A Brief History of Prior Trips to Leukemia Land

2008-11-09T15:13:00.003-06:00

Tim was originally diagnosed with Acute Promylocytic Leukemia (APL) on October 21, 2005. He was treated with a combination of all-trans retinoic acid and danorubicin. His condition was so acute at diagnosis that he was immediately hospitalized. Tim spent about three weeks in the hospital, coming home just before Thanksgiving in 2005. He received outpatient chemotherapy in December 2005 and January 2006, returning to work in late February 2006.

Tim relapsed late in October 2006. He was once again hospitalized for three weeks due to the severity of his condition.
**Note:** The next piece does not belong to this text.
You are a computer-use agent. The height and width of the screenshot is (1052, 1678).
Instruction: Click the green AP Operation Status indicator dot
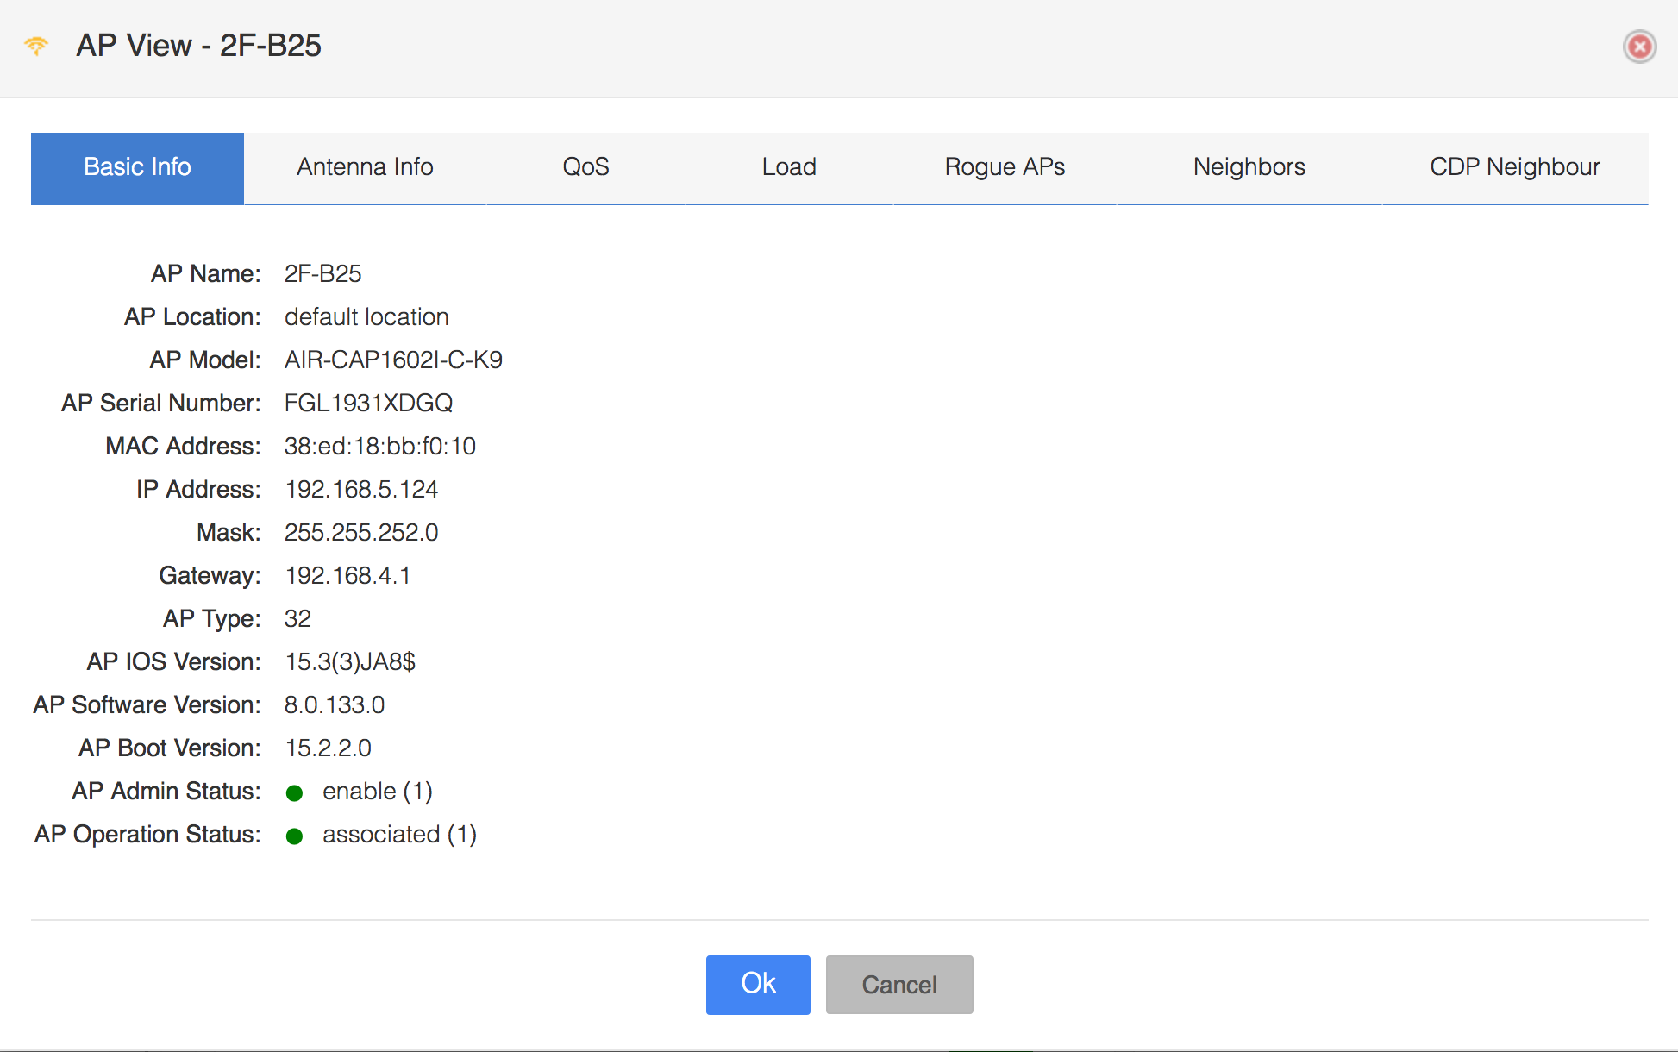tap(294, 836)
Treatment for relasped APL is daily arsenic therapy. Tim needed 50 doses of arsenic to send his leukemia into remission. The final part of his treatment was an autologous stem cell transplant. The transplant, in which Tim received his own stem cells back after massive chemotherapy, occurred in April 2007. The transplant meant another three week stay in the hospital.

The stem cell transplant was supposed to be the end of our trip to leukemia land. Unfortunately, that was not to be.

Welcome to our Life in Leukemia Land

2008-11-09T15:06:00.002-06:00

Welcome to Round 3 with Acute Promylocytic Leukemia. Round 1 was October 2005 through February 2006. Round 2 was October 2006 through May 2007 and ended with an autologous stem cell transplant. Round 3 began on October 30, 2008. This round will end with an allogenic stem cell transplant in 2009.

In the past, we have communicated with friends and family via email. This time we're going to try using this blog to keep everyone up to date on Tim's progress. This is the first venture into the blogosphere for both of us, so please be patient with us as we work out the kinks.